*** Source data Section Begins ***

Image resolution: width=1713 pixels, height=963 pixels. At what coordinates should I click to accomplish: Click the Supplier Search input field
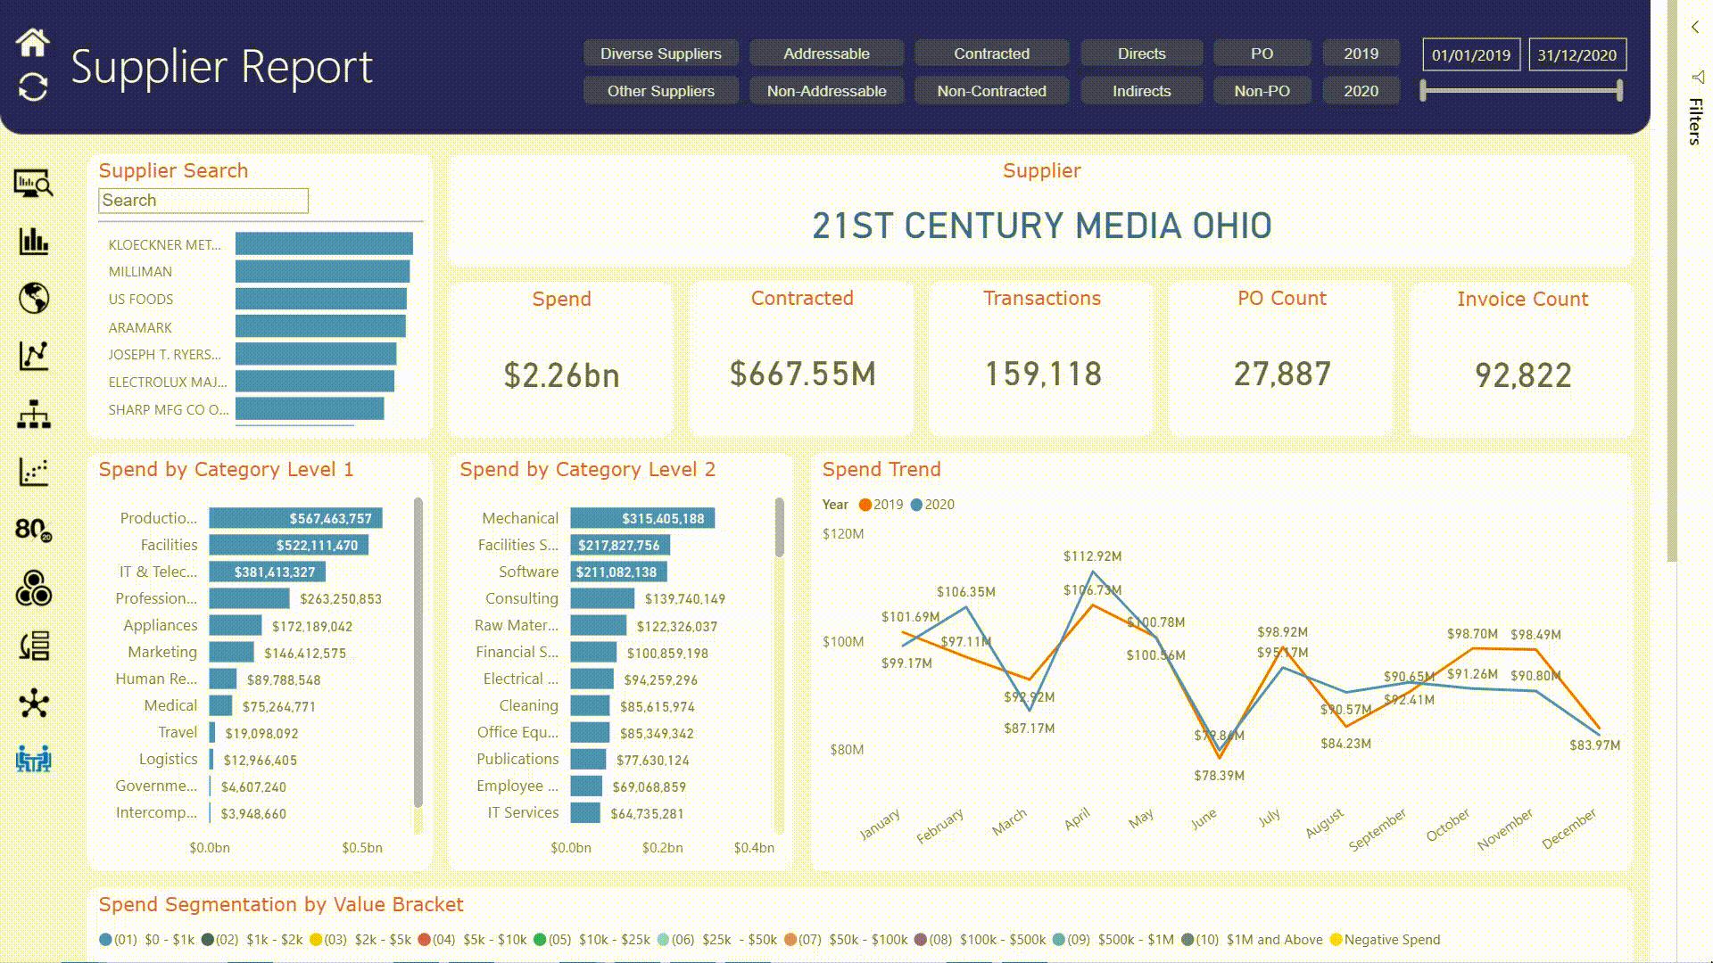[x=203, y=201]
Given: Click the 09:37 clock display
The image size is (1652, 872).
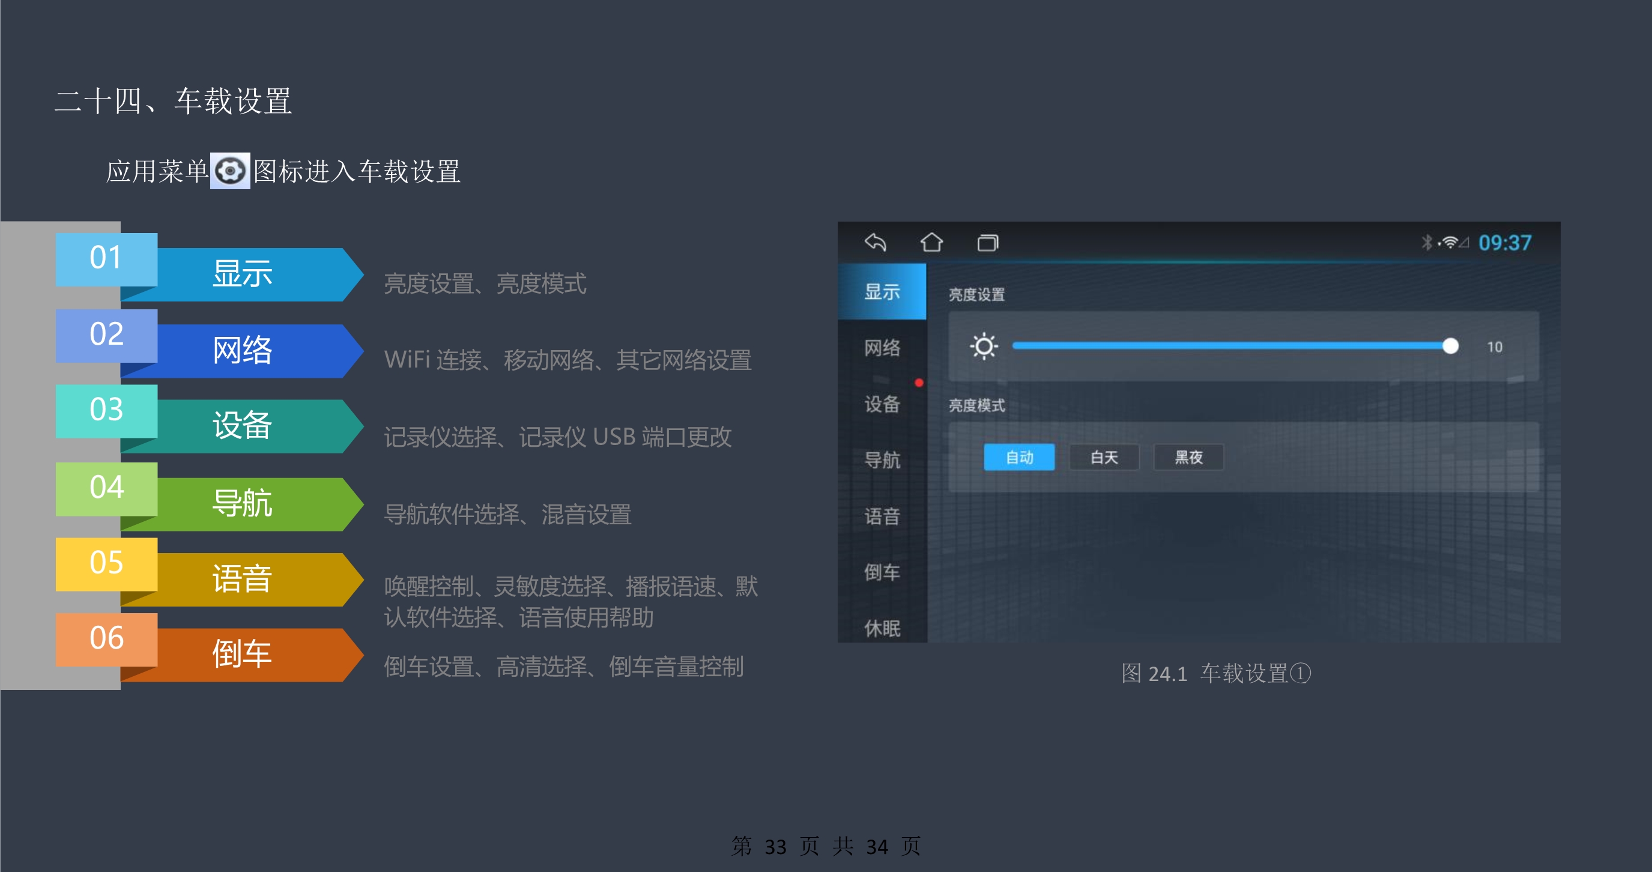Looking at the screenshot, I should pos(1505,242).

*** Source data Section Ends ***

» Task statement
The result should be the full material above, word for word, with its pictures omitted.

» Answer section
Image resolution: width=1713 pixels, height=963 pixels. At what coordinates should I click to accomplish: Click the Supplier Search input field
[x=203, y=201]
Given: Click the 09:37 clock display
The image size is (1652, 872).
Looking at the screenshot, I should pos(1505,242).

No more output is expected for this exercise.